→ **CONSIGNE**:
D'après le texte à lire ci-dessous, que cherchent nos mains au milieu des ténèbres ?

→ **TEXTE À LIRE**:
******************************
On regarde l'obscurité parce qu'un film s'y joue, tout autour de nous, avec des scènes de milliers de moments, vécus ou imaginés, rêvés ou vus sur un écran. Ce film, nous y jouons, nous y avons parfois le premier rôle. Nous y mourons souvent et ces fins nous comblent, nous rassasient. Nous sauvons le monde parfois, nous le détruisons d'autres. Nous en contrôlons chacun des aspects, et il nous apparaît souvent plus bénévolent que le monde réel. Plus précis. On supporte la réalité uniquement parce que nos sens nous y astreignent. Il arrive cependant à l'imaginaire d'arriver à tromper nos sens pour mieux nous imprégner de ce film, pour y goûter chacune des secondes, pour repousser la réalité de quelques minutes encore afin de la rendre plus supportable dans l'anesthésie. Le fond, le fond de l'abîme est proche, mes amis.

Il nous arrive de penser à Dieu, à l'après, que nous y croyons ou pas. On réfute son existence mais nous lui parlons. Et quand nous nous rendons compte qu'en fait ce n'est pas à lui que nous nous adressons, alors le fond du gouffre est à portée de main. L'atteindre demande un dernier coup de reins, un dernier sacrifice que la logique impose : l'acceptation que nous sommes seuls. Alors notre présence demande de mesurer l'impact de notre absence : qu'avons-nous fait, qu'aurions-nous pu faire, que pouvons-nous faire. Constat, regret, champ des possibles. On regarde les chaises vides de notre existence. Passer de présent à absent devient non pas une évidence, mais un choix : si, en tout état de cause nous ne pouvons plus rien faire, si – honnêtement – nous nous rendons compte que nos buts ont été atteints ou sont inatteignables, que nous ne pouvons nous satisfaire de moins alors il devient de notre responsabilité de passer le flambeau, métaphoriquement ou non.

C'est ainsi que, se retrouvant à la porte de l'éternité de dieu, celle de l'homme s'ouvre à nous...une éternité silencieuse certes, mais une qu'on soupçonne plus tranquille, plus affranchie des actions, des choix, des hamartia qui jalonnent notre vie. Car il est bien là, le fin fond du tonneau. On y tombe en apesanteur, doucement, les derniers rais de lumière par-dessus nous ayant disparu tout de bon, les poumons comme en compression parce qu'on ne sait combien de temps nous aurons à retenir notre souffle.

Au mitan des ténèbres nos mains par-devant nous cherchent la ligne de décompression, celle qui indique la direction de la surface car oui – il n'y a plus de repère en bas. Plus rien ne fait sens, les sens sont abolis autant par le manque que par l'excès : le temps s'arrête et défile à la vitesse de la lumière ; l'ouïe s'annule par impression et suppression ; nous voyons trop d'obscurité et il n'y a plus rien à voir ; la proprioceptivité se bloque : ou nous savons où nos membres sont et cela n'a aucun sens, ou ne savons pas et le sens nous élude tout aussi bien ; la faim n'est plus parce qu'elle est suprême ; tous les mécanismes somesthésiques se mettent hors tension par répression et surpression, et nous ne sommes plus rien.
******************************
→ **DONNÉES FOURNIES**:
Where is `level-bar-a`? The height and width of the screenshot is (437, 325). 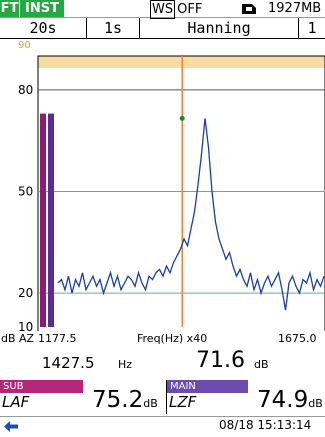 level-bar-a is located at coordinates (43, 220).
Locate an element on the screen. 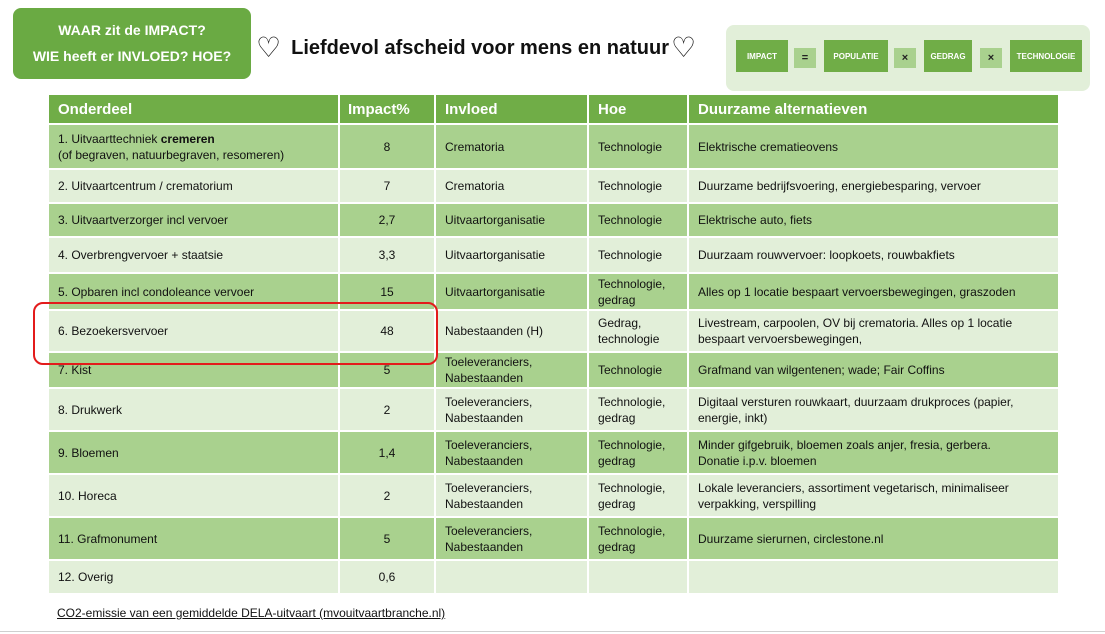  invloed-text: Nabestaanden (H) is located at coordinates (494, 331).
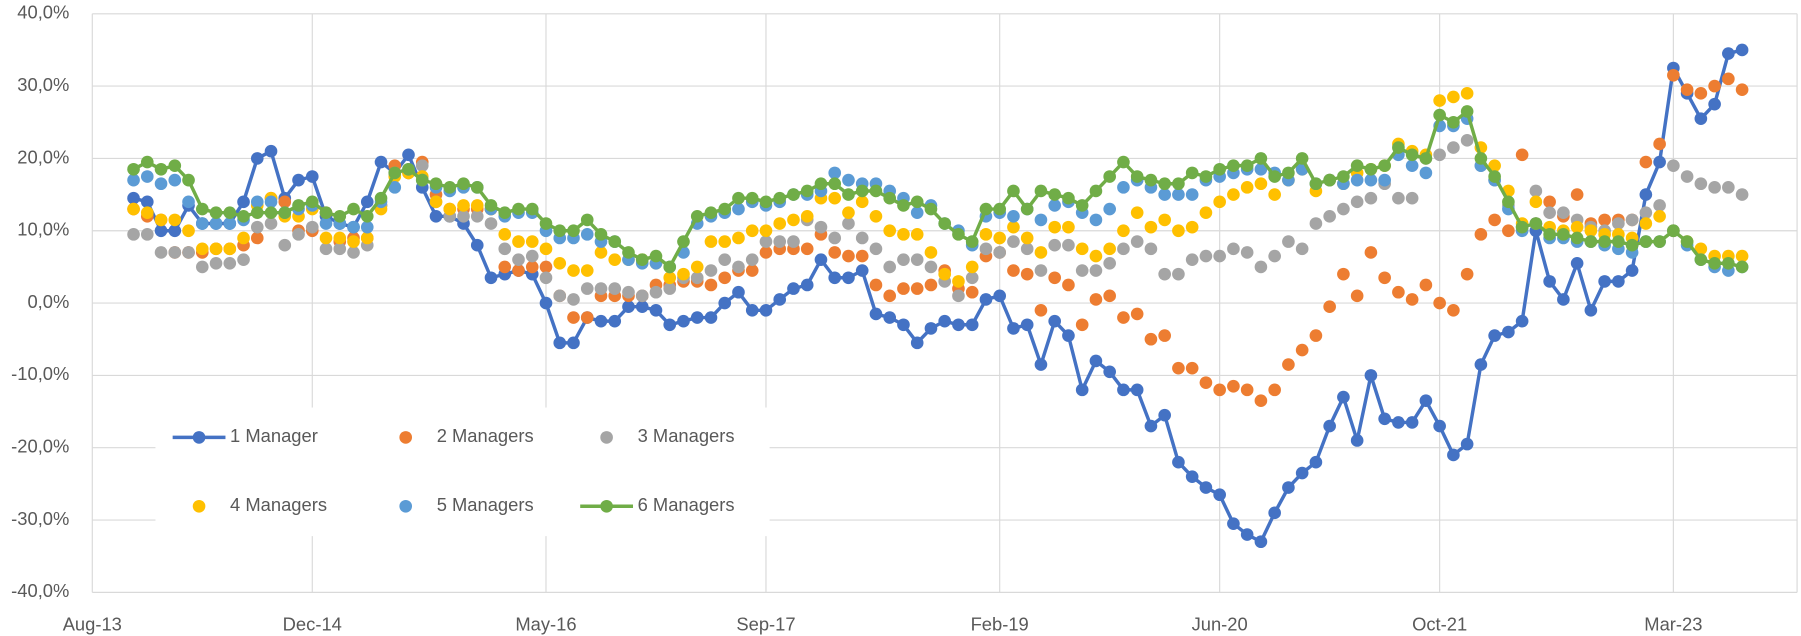 The image size is (1801, 636). I want to click on legend-label: 5 Managers, so click(486, 504).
******************************
→ **RÉPONSE RÉDIGÉE**:
Elles cherchent la ligne de décompression, celle qui indique la direction de la surface.